Despite significant progress in recent years, Ukraine’s asylum system still requires fundamental improvements to increase fairness and protect people against forced return to threatening situations, the United Nations refugee agency said in a report released today.
“It needs to offer better protection against refoulement [the forced return of a person to a country where his or her life or freedom would be threatened] and to improve the fairness and efficiency of the hearings process,” Melissa Fleming, spokesperson for the UN High Commissioner for Refugees (UNHCR), told reporters in Geneva.
“As a result of these concerns, the UN High Commissioner for Refugees is advising other States not to return asylum-seekers to Ukraine at this time.”
The report covers access to the country’s asylum system, refugee status determination and the treatment of unaccompanied minors, and how people of concern are received, housed or detained in Ukraine.
“UNHCR believes Ukraine has made progress in several areas, including access to asylum procedures and the reception of unaccompanied and separated children,” said Ms. Fleming. “Basic improvements are still needed, though, in guaranteeing effective protection against asylum-seekers being sent back to the countries from which they fled.”
There is also a need to create conditions for the transparent and fair review of asylum applications, Ms.
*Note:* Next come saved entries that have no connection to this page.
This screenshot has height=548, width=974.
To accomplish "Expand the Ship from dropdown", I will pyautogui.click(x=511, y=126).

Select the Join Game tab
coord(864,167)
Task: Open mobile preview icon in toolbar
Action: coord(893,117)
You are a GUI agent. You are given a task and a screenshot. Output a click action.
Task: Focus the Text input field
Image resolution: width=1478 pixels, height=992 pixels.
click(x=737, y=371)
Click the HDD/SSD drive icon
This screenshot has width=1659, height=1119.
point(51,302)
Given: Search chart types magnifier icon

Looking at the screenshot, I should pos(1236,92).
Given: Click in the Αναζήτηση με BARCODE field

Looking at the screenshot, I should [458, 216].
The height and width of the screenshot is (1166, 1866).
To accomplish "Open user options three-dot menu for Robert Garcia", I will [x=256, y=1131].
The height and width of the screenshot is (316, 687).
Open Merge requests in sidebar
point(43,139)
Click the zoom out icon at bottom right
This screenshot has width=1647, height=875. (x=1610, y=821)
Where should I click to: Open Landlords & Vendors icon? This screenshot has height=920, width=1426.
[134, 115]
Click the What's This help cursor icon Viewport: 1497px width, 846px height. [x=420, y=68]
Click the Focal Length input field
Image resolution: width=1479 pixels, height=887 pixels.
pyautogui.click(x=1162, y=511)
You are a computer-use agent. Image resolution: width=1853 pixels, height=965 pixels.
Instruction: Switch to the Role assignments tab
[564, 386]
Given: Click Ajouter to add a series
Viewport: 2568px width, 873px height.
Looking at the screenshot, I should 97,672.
Fleming noted. “Adequate reception capacity and resources for asylum-seekers are still lacking, and access to, and conditions in, the country’s two temporary accommodation centres remain below established standards.”
The report makes specific recommendations on how to strengthen Ukraine’s relatively new asylum system, and UNHCR said it remains ready to work with the Government to implement them.
The agency has already prepared draft amendments on documentation, medical care and employment for asylum-seekers. Draft amendments on detention – designed to bring Ukraine’s laws in line with European standards – are already before parliament.
The country has declared its intention to synchronize its asylum policy and laws with international practices as well as in the context of its negotiations with the European Union on visa liberalization.
The UNHCR review of Ukraine’s asylum system is a part of a series of studies of asylum systems in Europe, including those in Hungary and Serbia.